There is so much for us in Landcare to learn from these four instances of getting the message out. Kudos to the CFA and all who sail on her!

Tuesday 12 March 2019

The future


As a community, we face important decisions about how we will live in the place we call home, and we can't just leave it to government to work out what's best.



Here at Riddells Creek, we're poised at the edge of the ravenous city to the south and a region that wants the best of both worlds: country life close to the big smoke. Riddell will probably double its population in 20 years. The Minister for Planning has made it plain that the Macedon Ranges must take its 'fair share' of Melbourne's growth, and signed off zoning that will do just that. The Riddells Creek Structure Plan has the Amess Road site set for development, and 'investigation' slated for the Daffodil Farm site.

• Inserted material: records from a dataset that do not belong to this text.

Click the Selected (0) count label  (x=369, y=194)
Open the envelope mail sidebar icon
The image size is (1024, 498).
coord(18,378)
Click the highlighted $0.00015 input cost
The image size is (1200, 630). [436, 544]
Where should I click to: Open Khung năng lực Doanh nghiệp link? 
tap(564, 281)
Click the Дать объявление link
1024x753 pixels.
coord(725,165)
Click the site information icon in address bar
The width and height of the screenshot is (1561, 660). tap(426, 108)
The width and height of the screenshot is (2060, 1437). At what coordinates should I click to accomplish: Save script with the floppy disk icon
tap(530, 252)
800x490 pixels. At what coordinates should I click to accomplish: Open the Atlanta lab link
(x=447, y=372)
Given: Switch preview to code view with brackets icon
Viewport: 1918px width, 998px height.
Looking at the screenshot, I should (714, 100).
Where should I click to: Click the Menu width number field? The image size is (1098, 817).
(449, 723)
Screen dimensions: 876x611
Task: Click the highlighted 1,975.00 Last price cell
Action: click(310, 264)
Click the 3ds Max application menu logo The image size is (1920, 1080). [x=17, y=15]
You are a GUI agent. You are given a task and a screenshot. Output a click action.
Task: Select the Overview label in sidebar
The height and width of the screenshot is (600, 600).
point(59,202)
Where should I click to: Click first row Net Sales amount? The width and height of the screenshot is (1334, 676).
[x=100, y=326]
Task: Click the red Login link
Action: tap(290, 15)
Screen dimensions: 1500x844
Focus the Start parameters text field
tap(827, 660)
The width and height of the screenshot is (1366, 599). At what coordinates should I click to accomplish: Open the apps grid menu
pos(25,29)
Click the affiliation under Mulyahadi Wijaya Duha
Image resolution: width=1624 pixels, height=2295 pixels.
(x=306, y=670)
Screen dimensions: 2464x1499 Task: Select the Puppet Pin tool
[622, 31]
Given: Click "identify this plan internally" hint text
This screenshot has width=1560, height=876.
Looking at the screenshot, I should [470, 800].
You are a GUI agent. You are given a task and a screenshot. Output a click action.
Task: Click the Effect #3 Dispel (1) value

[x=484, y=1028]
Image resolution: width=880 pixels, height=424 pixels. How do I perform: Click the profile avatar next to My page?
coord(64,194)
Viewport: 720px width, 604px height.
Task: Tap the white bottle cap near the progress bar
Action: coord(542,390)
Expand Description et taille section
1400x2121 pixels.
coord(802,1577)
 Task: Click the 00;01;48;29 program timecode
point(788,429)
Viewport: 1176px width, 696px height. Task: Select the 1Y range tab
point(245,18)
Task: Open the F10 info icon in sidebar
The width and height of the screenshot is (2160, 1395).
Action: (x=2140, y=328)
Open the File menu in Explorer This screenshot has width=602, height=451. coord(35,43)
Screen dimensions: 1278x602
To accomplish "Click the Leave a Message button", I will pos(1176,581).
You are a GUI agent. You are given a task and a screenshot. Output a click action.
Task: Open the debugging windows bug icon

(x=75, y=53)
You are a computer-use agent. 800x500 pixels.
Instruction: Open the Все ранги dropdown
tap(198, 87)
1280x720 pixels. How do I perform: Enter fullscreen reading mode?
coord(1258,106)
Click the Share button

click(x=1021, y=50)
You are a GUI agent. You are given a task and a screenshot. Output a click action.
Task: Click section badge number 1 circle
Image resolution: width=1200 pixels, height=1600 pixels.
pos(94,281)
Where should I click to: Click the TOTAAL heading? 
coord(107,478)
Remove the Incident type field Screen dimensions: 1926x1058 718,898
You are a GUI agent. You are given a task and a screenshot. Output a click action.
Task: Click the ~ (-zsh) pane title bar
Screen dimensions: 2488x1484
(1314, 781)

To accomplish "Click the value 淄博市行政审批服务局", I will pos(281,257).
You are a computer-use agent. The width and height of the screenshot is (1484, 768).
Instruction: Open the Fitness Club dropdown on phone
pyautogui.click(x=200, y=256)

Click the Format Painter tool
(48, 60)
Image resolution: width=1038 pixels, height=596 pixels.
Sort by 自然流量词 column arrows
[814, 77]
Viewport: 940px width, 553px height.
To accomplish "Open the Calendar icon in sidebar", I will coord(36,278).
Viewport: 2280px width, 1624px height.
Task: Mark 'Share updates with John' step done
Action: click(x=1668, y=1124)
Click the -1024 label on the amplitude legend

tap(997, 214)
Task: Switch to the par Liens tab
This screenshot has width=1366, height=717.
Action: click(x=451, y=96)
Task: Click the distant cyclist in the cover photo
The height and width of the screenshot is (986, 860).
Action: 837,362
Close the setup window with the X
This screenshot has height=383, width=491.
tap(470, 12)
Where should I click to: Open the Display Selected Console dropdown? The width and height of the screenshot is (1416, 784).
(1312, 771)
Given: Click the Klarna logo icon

We generally leave decisions on infrastructure to government agencies, but maybe that’s not such a good idea. Agencies aren’t all that good with the discussion of community futures, and they tend to deal with problems one by one, not the interlocking forces in our landscape.


Take water for instance. What we do with waste water at the treatment plant is linked to the health of our creeks. What we do with stormwater in the Amess Road development ties in with this. It affects the safety of the town, and the flow in local creeks. Rosslynne Reservoir supplies drinking water but it also releases flow into Jacksons Creek, so we need that in the frame. Pop those issues inside a lower rainfall scenario with more intense rainfall events, and into a town and rural landscape with new people arriving, and it gets … complex! 

How do we discuss these things?  Early March, I went along to consultation on Sunbury’s Water Future. Western Water and Melbourne Water presented their options for three water services: water supply, waste water treatment, and stormwater management. Huddled around sticky note pads, we progresses dutifully through the options the experts had come up with, writing down positives and negatives. We had time for the briefest of discussions. Then the next option, and the next. 

Near the end of two hours, I felt like a rat in a maze. Our hosts left 15 minutes at the end to ask: was there anything we hadn’t talked about? Those of us still able to think looked down the long mental list we had been accumulating through the evening. I came up with one: have we gone as far as we can with reducing consumers' water use? A couple of other things went up on the board, but by now we were a dispirited bunch, ready to go home. 

Filling out the feedback form, it struck me: we were asked our opinions on the experts’ options, but we didn’t talk very much with each other. We hadn’t expanded our understanding of others’ views, looked at assumptions, or generated anything novel.  I know that opening the floor is an invitation to chaos. People's anger at not being listened to, their resentment about decisions made years ago, their exasperation with government, can spill out and ruin a perfectly good consultation. 

But is post-it notes on experts’ options as good as we can do? What about hearing how people think about the place of water in the place we live—gardeners, horticulturists, businesses, sporting clubs, new residents, environmental groups? People who think about water. 

Can people who live in the same place and care about how they live untangling these complex situations? I think so, though it’s a challenge. For sure and certain, what we do now will either keep us on familiar trajectories, or open new trajectories. We have a decade or two, and then we’re out of decades.